CS1674: Homework 7

Due: 11/1/2023, 11:59pm

This assignment is worth 50 points.

In this assignment, you will develop two variants of a scene categorization system. You will write three functions and two scripts. The first function will compute the spatial pyramid match representation. The second and third will find labels for your test images, using two classifiers: K nearest neighbors (KNN), and support vector machines (SVM). In the scripts, you will call your first function to compute the SPM representation, then compare the performance of different levels of the SPM representation, and different classifiers. Please read the entire assignment before you start working.

Download the images and SIFT features contained in the scenes_lazebnik.zip file on Canvas. This file contains the dataset split across eight folders, for eight classes/categories. All images in a subfolder (e.g. "coast") belong to the same category. For each sample, the dataset includes the image, a resized image (to be used in a later assignment) and a .mat file containing SIFT features for this image.
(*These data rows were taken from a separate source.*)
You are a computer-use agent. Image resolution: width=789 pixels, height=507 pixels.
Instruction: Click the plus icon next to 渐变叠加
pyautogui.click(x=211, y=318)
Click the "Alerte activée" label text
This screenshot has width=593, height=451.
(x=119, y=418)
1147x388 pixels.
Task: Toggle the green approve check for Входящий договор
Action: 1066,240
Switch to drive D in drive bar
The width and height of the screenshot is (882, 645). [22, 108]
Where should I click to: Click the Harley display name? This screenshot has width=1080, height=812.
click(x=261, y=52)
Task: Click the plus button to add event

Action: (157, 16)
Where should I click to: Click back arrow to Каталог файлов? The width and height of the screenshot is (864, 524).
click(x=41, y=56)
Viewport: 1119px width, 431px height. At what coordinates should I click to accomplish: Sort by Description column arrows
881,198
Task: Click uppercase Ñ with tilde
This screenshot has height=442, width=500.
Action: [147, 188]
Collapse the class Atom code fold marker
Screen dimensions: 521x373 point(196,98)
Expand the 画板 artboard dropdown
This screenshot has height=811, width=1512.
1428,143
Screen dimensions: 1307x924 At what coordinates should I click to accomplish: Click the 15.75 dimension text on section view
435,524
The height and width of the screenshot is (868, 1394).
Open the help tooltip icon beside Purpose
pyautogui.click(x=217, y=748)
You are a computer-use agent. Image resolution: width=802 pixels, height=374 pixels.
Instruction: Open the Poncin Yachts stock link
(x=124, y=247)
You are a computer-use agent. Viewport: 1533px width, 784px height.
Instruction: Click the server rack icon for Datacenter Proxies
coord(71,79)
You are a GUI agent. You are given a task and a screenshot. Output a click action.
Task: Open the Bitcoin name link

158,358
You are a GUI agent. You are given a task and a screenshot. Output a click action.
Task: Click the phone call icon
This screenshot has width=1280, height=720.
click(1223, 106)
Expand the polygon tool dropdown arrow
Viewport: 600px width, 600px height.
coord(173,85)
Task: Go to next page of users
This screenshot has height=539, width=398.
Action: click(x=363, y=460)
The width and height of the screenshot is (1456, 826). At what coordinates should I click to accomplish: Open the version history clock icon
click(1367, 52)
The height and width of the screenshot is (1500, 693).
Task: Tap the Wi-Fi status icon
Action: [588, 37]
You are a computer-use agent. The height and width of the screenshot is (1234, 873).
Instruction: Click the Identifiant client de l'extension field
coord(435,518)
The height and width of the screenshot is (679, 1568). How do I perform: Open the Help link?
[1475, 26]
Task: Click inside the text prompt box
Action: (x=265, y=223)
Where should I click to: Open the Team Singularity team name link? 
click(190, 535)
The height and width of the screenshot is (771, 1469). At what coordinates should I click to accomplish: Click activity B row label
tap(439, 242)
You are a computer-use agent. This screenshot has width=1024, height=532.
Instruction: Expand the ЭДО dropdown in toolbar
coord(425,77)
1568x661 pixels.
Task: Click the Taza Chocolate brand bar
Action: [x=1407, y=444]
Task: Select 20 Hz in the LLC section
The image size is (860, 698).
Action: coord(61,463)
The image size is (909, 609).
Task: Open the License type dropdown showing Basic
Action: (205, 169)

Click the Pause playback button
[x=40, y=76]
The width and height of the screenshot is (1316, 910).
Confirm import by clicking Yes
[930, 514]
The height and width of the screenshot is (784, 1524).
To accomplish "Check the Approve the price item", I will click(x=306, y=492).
Next, download the load_split_dataset.m file from Canvas. This script is the first thing you should run. It assigns the following variables:

train_images (matrix of size Mx2 where M is the total number of training images; it contains the height and width for each training image, which you need for the spatial pyramid representation),
train_sift (a cell array of size Mx1, where each cell entry contains the values and locations of the SIFT descriptors for the training images; remember that we index cell array entries as {i} not (i)),
train_labels (vector of size Mx1, containing the labels for each training image),
test_images (matrix of size Nx2, where N is the total number of test images),
test_sift (cell array of size Nx1),
test_labels (vector of size Nx1).

There are 150 images total for each class, and this script splits them into 100 per class for training, and 50 for test. It also runs K-means to obtain a means variable (of size KxD, where K is the number of clusters and D is the feature dimensionality, explained before) which you will need. You will get a warning that K-means failed to converge-- that's ok; we can ask it to run for more iterations, but for expediency, we won't.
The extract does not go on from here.